KİTAP
TAHLİLİ
Kitabın
adı:Tarih Nedir?
Kitabın
Yazarı:Edward Hallett Carr
Yayınevi:
İletişim Yayınları
Kitaptan
Çıkardığım Sonuçlar:
- · ‘Tarih’ tarihçinin üstünde çalıştığı yaşayan geçmiştir.
- · Bir tarih kitabında bakacağımız ilk şey olgular değil yazan tarihçi olmalıdır. Bu maddeye katılmıyorum. Fikrimi tarih nedir sorusuna kendi cevabımda açıklayacağım.
- · Tarihçi nesnel olamayacağından tarih nesnel değildir.
- · Geçmişi, dönemimiz anlayışıyla anlayabiliriz.
- · Tarih, sadece olgusal değildir. Yorumlanabilir.
- · Geçmişi sevmek, tarihsel bir paradigma değil çözümlenememiş insan psikolojisidir.
- · Tarih, kimsenin biyografisi değildir; Fakat tarihçi bazen otobiyografici olabilir.
- · Tarihçi de Dünyalıdır; fakat mensup olduğu milli tarih çerçevesinde Dünya’yı yorumlar.
- · Tarihten ders çıkarılır.
- · Tarih bilinci ,kişinin ne kadar tarihe meraklı olduğu ile ilgilidir.
- · Tarih, yargıçlık taslamaz. Sadece nasihat eder.
- · Tarih bir bilim değil, bilimi kapsayan bir ilimdir.
- · Tarih nasıl sorusuna cevap verir.
- · Tarihsicilik mantıksal bir kavram değildir.
Değerlendirme
Yazısı
Tarih, yaşamın ruhsal
döngüsüdür.İnsandaki merak hissini aşındır.Tarihi bu şekilde tanımlamamın
sebebiyeti;’Tarih nedir?’ sorunsu kendime sorduktan sonra kelime kökünden
yaptığım araştırmadır.Bilindiği gibi ‘Tarih ‘ kelimesi Arapçadır.Araştırdığım
büyük Arapça sözlüklerinden biri olan Mukayesil lügat’ın da kelime anlamında
beklenti,umma gibi karşılıklar vardı.Bu da bana mefhum olmayan geleceğin tecrübe edilen geçmişe yakın lakin daha iyi
şekillenmesi temennisinin zamansal adının tarih olduğu izlemini verdi.

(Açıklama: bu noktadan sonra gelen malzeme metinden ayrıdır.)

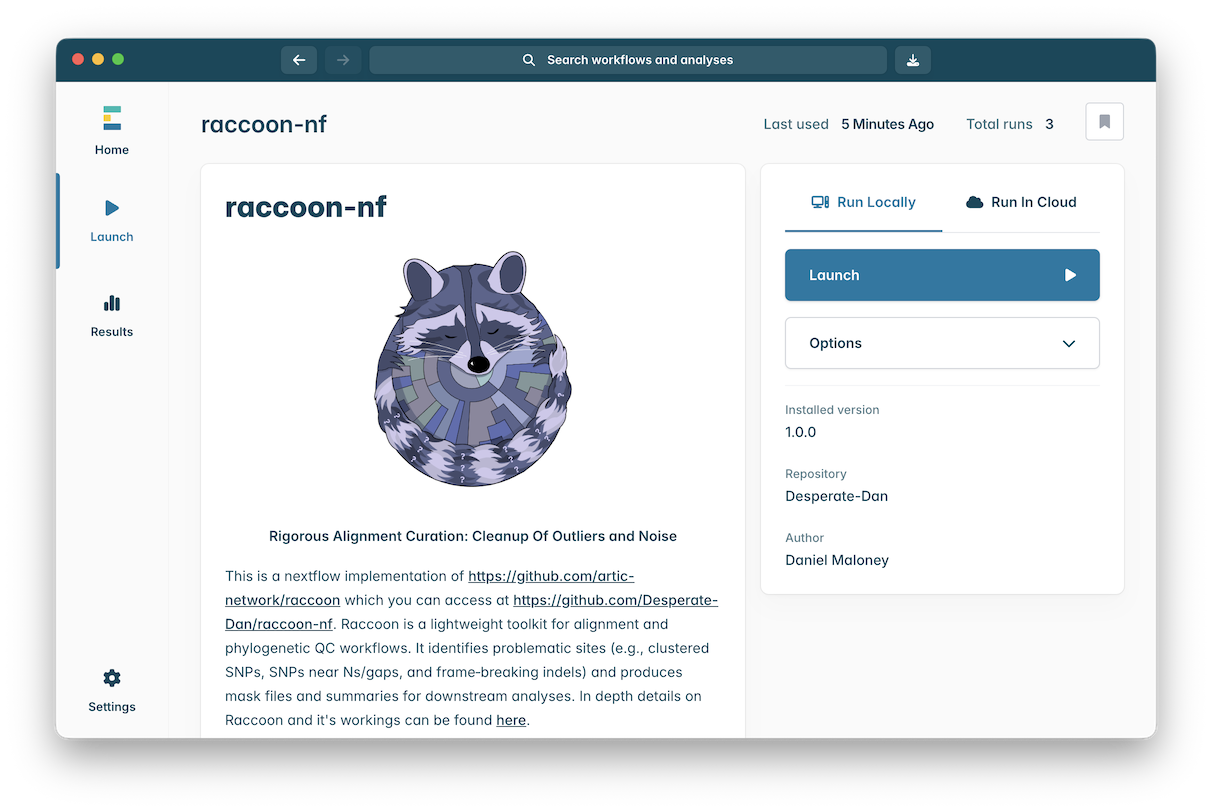
Task: Focus the Search workflows and analyses field
Action: coord(640,60)
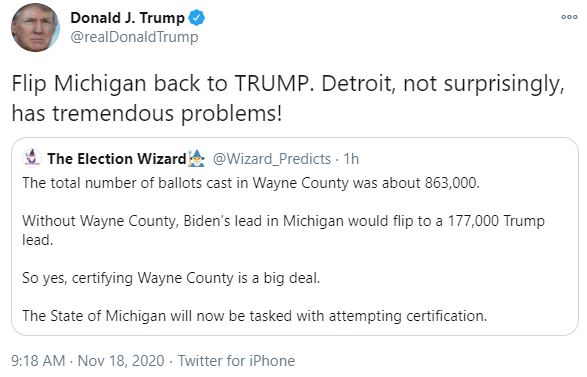Click the 'has tremendous problems!' tweet line
This screenshot has height=377, width=587.
point(147,113)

Kayıta alınmış olgular bütünü tarihi
oluşturan en önemli somut delillerdir. Kayıt altına alma işlemini dönemin ya da
konunun mesul kişisi yaptığından olgunun doğruluğunu tartışabiliriz.Yalnız
olgunun güvenilirliği aksi ispatlanmadığı taktirde sağlamdır.Olgular günümüzün
tarihi referans kaynağı olmasıyla pek çok tarihçinin kitaplarında yer verdiği
sürece okuyucunun yazara olan güveni artmaktadır.Çünkü;kimi zaman tarihçi asıl
mesleği gazetecilik olan birisi de olabilir.Velhasıl yazar, tarihçi kimliğini
araştırdığı bilgiler ve kullandığı olgular neticesinde edinir.’Tarih Nedir
?’kitabın da geçtiği gibi tarih kişi tarafından kayıt altına alınıp
yorumlanabildiği için nesnel değildir.
Kitapta geçen ve düşüncemle taban tabana
zıt olan cümle ‘Geçmişi sevmek yaşlılara özgüdür.’ibaresi bana Kur’an-ı Kerimde
geçen Hz. Musa(a.s)kısasının tefsirini hatırlattı.Şöyle ki;Musa (a.s)Allah’a
iman edenleri Firavunun (Mısır’da bu kelime kral manasında kullanılır )
zulmünden kurtardıktan sonra Kızıl Denizi aşar aşmaz etrafındakiler Firavunun
hüküm sürdüğü ve sadece soğan yiyebildikleri geçmişlerini özlemle yad
etmişlerdir.Yani geçmişe bir ah her zaman vardı.Türkiye ölçekli baktığımızda Seksenler
dizisinin bu kadar reyting yapması geçmişe özlemdir.O zamanlar halk sıkıntıda
ve darbe olmasına rağmen bu tür mühim olayların unutulup,özlemle yad edilmesi
insanlığın bir alışkanlığı olabilir.İngilizlerin Viktoria,Fransızların
Napolion,Slavlanın Stalin dönemine özlemleri gibi…
Tarihi anlamak kişinin bilgileri ve
bakış açısı dahilindedir.Herkes tarihi baktığı ölçüde algılar ve istediği
şekilde geleceğe yansıtır veya yansıtmaz.Önemli olan tarihi doğru anlayabilmek
değil,anladığımız kadar özümsemektir.